START INFORMATION SHOWN

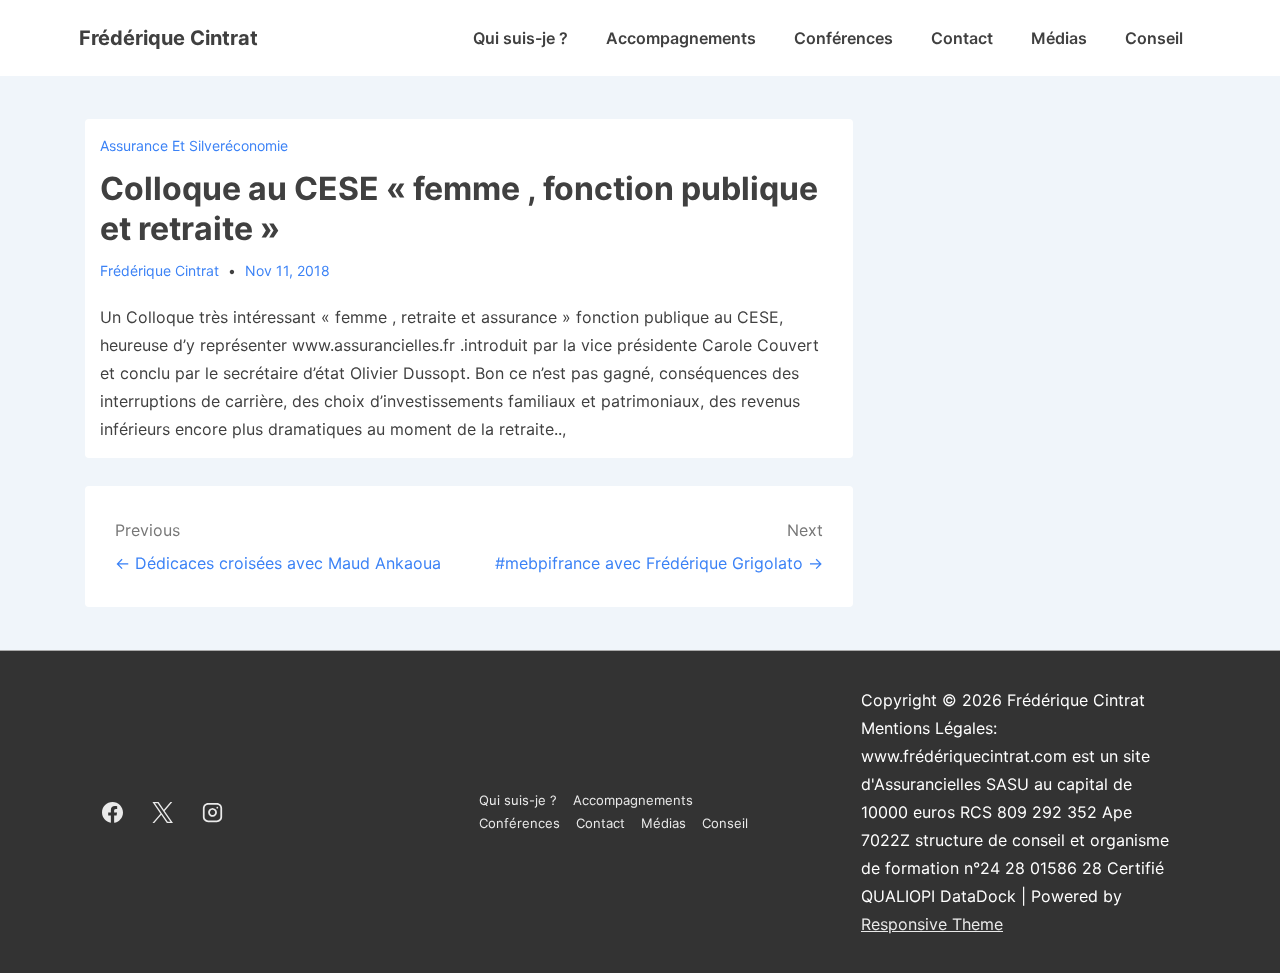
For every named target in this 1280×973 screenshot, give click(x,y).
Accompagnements (681, 38)
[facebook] (113, 812)
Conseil (1154, 38)
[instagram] (213, 812)
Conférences (843, 38)
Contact (962, 38)
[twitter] (163, 812)
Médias (1059, 38)
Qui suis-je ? (520, 38)
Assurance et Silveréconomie (194, 145)
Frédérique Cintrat (168, 38)
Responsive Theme (932, 924)
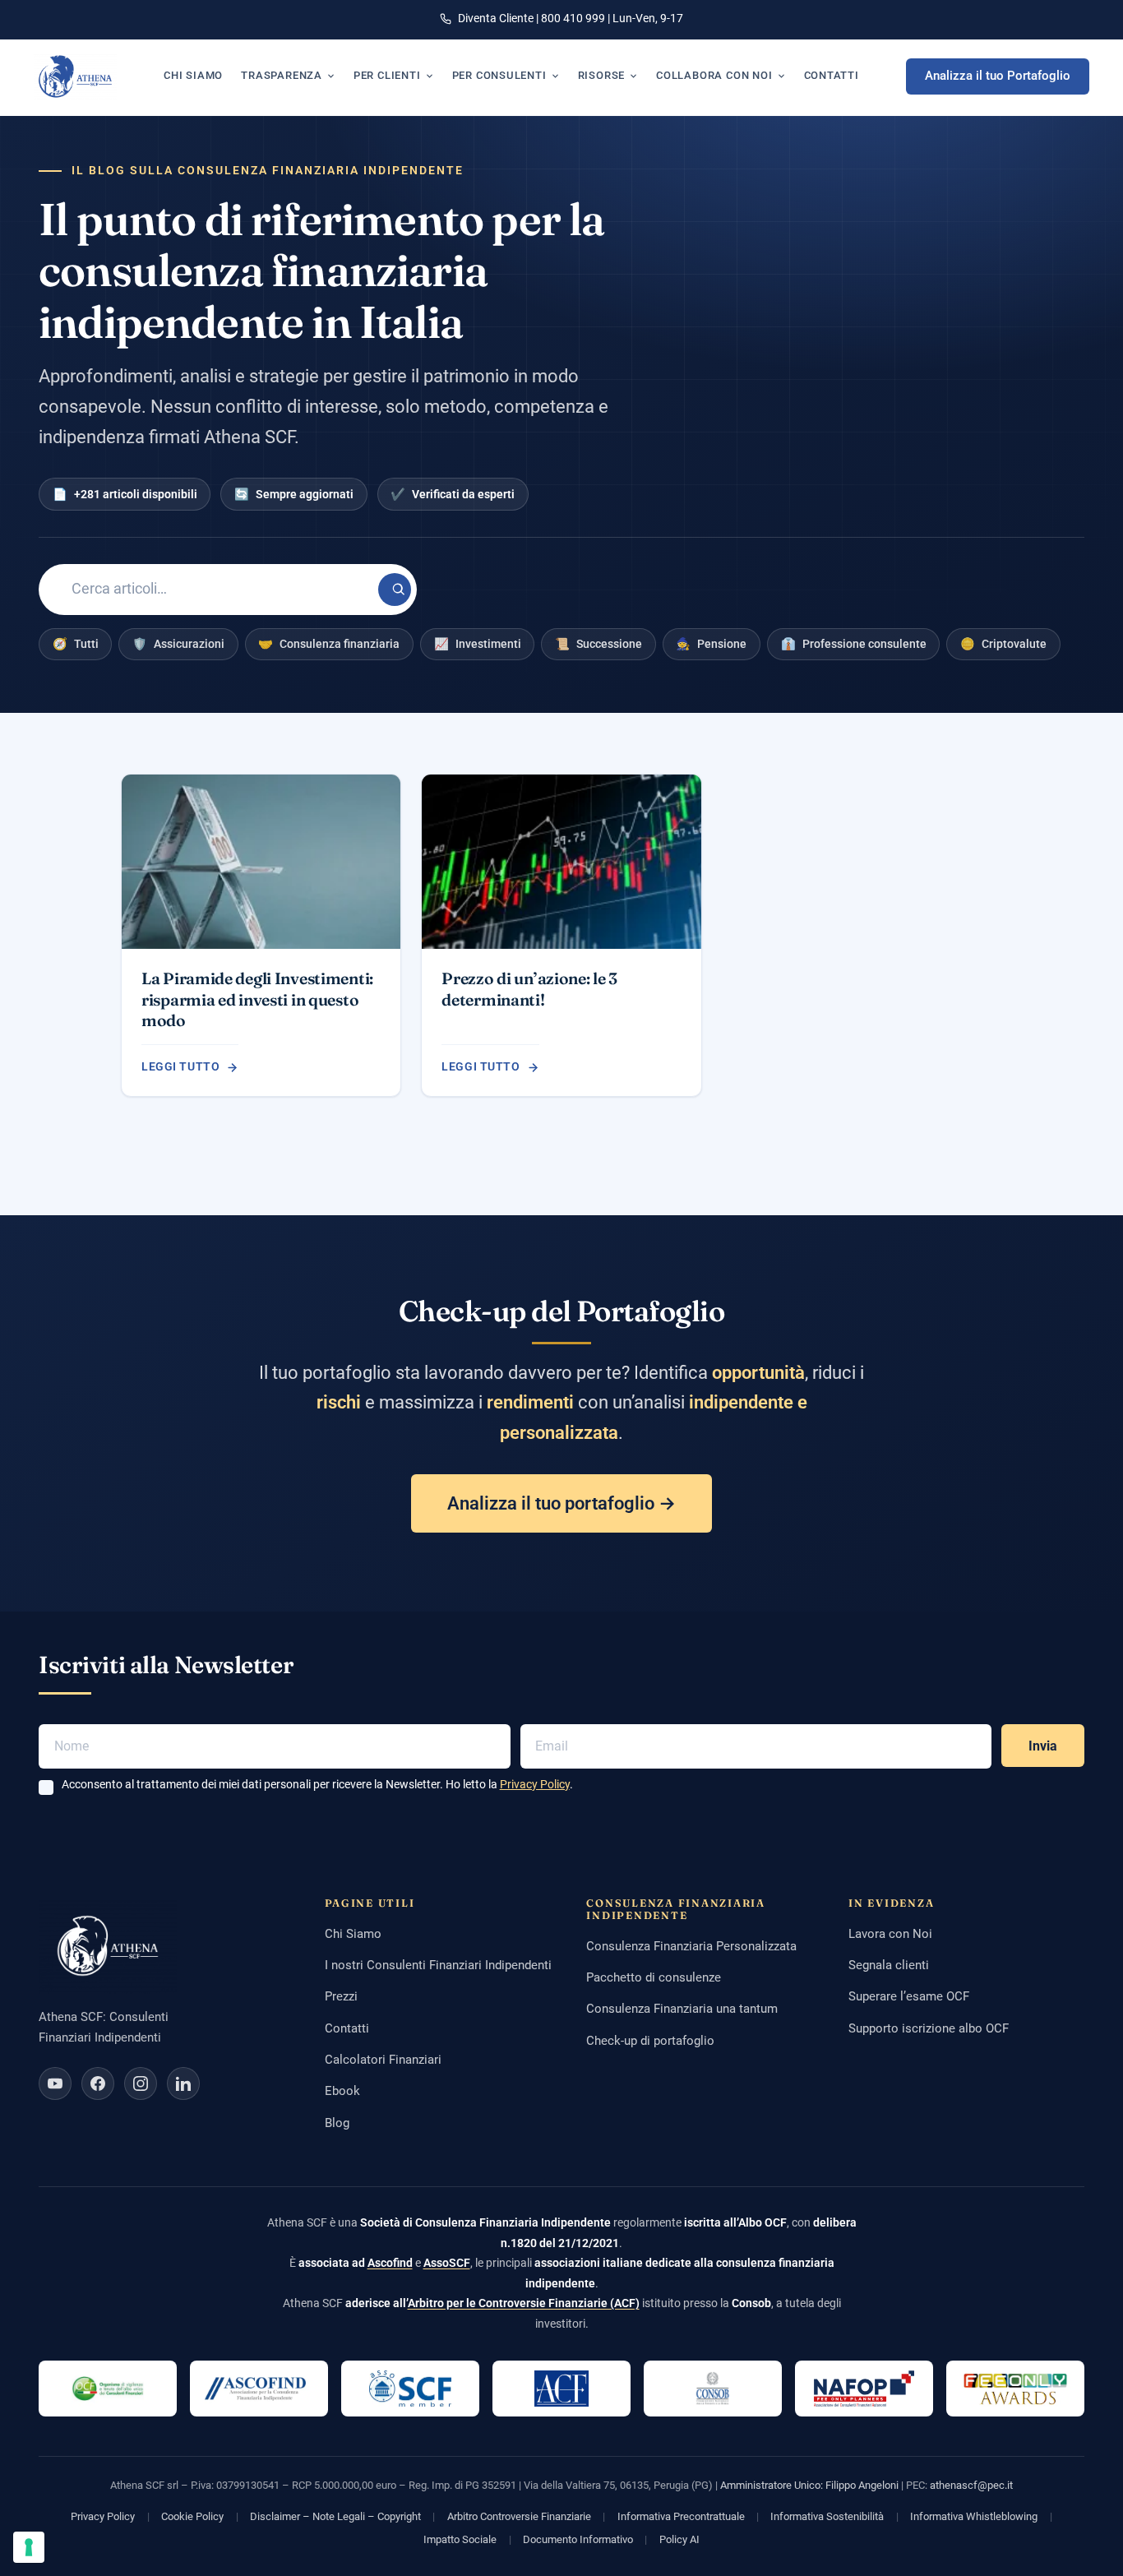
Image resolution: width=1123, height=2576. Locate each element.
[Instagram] (140, 2083)
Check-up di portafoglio (650, 2040)
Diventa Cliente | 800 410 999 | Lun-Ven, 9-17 (570, 18)
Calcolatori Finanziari (383, 2059)
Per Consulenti (499, 75)
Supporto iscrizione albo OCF (928, 2028)
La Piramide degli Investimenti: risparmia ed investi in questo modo (257, 999)
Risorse (602, 75)
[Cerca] (394, 589)
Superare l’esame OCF (908, 1996)
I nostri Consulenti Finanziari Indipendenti (438, 1965)
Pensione (711, 643)
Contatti (831, 75)
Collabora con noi (714, 75)
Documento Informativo (578, 2539)
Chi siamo (193, 75)
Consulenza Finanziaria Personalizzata (691, 1946)
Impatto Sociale (460, 2539)
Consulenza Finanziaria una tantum (682, 2008)
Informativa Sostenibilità (827, 2516)
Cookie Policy (192, 2516)
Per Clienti (387, 75)
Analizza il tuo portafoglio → (561, 1503)
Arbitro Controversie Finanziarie (519, 2516)
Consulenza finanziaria (329, 643)
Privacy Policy (535, 1784)
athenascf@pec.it (971, 2485)
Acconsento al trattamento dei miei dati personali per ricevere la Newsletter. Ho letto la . (317, 1784)
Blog (337, 2123)
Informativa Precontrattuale (681, 2516)
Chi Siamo (353, 1933)
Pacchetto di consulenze (653, 1977)
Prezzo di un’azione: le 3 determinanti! (529, 989)
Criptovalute (1003, 643)
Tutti (76, 643)
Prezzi (341, 1996)
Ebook (342, 2090)
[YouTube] (55, 2083)
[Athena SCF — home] (75, 76)
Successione (598, 643)
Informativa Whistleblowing (974, 2516)
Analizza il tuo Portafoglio (997, 75)
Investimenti (477, 643)
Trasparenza (281, 75)
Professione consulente (854, 643)
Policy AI (679, 2539)
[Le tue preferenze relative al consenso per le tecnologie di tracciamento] (28, 2547)
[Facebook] (97, 2083)
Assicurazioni (178, 643)
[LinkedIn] (183, 2083)
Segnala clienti (888, 1965)
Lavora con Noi (890, 1933)
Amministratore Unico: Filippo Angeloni (809, 2485)
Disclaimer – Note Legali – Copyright (335, 2516)
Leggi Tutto (180, 1066)
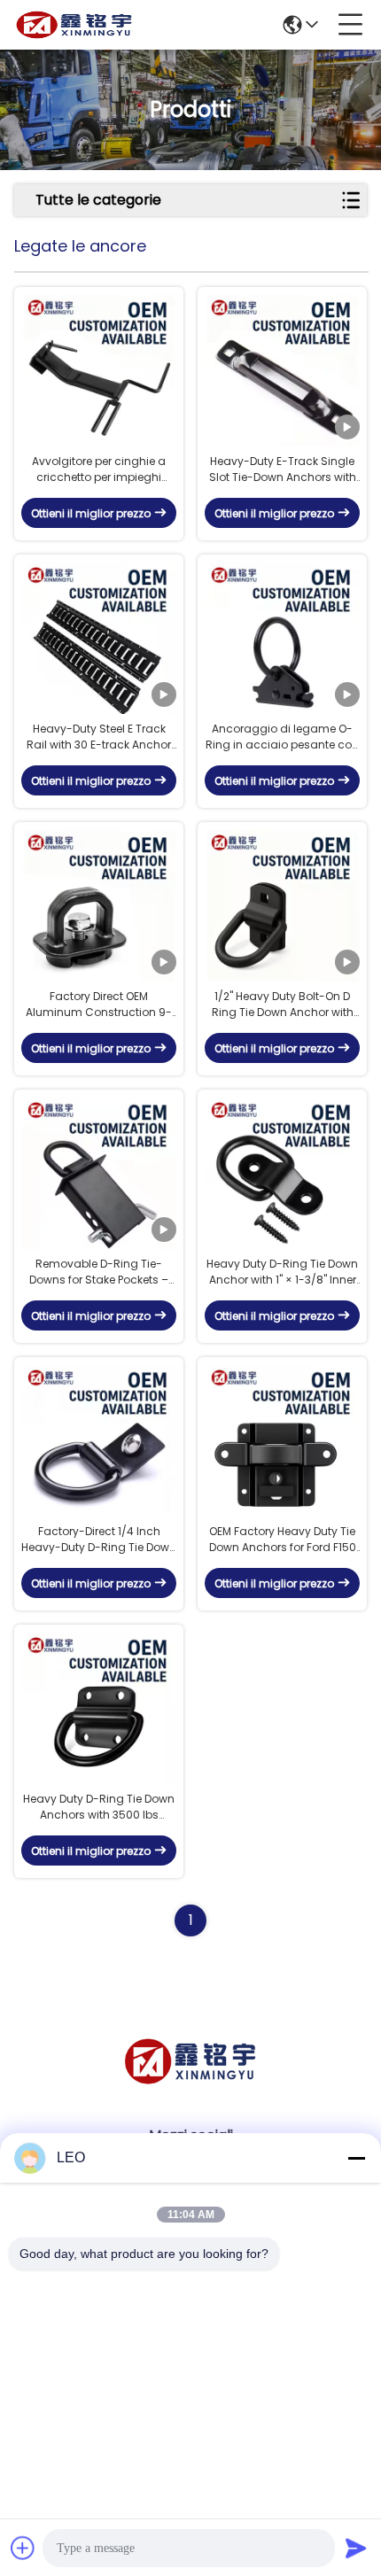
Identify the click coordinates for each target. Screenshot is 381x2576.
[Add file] (23, 2547)
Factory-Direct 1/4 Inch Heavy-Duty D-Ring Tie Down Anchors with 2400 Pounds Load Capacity (98, 1540)
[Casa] (190, 2083)
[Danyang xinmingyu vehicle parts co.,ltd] (74, 25)
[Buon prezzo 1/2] (282, 905)
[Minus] (356, 2158)
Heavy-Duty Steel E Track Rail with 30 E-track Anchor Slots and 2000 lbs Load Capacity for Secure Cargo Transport (99, 737)
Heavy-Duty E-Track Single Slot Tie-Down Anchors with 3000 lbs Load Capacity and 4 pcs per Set (282, 469)
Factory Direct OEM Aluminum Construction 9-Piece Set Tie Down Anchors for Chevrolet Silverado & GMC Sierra (99, 1004)
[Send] (356, 2547)
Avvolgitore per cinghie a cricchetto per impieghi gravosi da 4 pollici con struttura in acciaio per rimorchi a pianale (99, 469)
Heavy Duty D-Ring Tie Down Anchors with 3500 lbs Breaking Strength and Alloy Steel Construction (99, 1807)
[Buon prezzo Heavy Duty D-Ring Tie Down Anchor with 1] (282, 1173)
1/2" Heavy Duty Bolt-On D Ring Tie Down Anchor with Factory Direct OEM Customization (283, 1004)
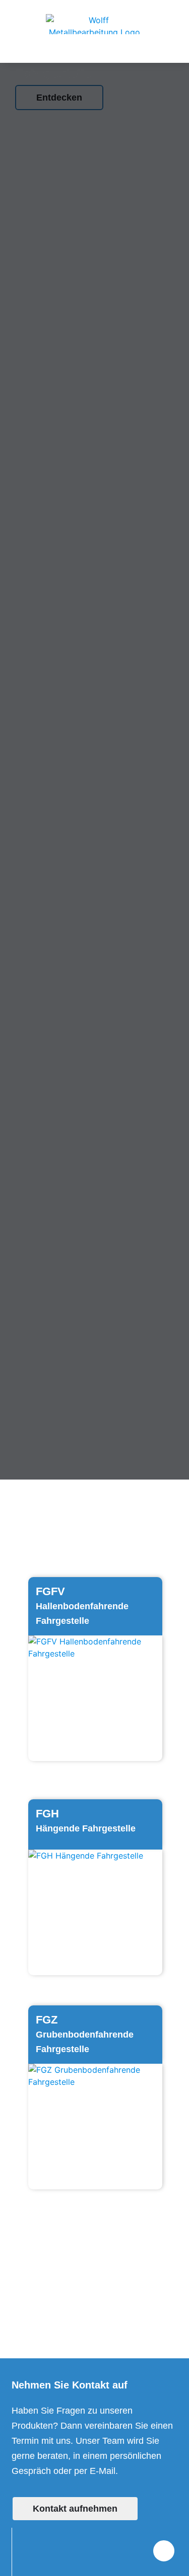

END INFORMATION SHOWN

Without the pictures, repeat the entries above line by line, from the first through the one that contains "Assurance et Silveréconomie (194, 145)", both ends included.

#### [THE COMPLETED TASK]
For every named target in this 1280×973 screenshot, give click(x,y).
Accompagnements (681, 38)
[facebook] (113, 812)
Conseil (1154, 38)
[instagram] (213, 812)
Conférences (843, 38)
Contact (962, 38)
[twitter] (163, 812)
Médias (1059, 38)
Qui suis-je ? (520, 38)
Assurance et Silveréconomie (194, 145)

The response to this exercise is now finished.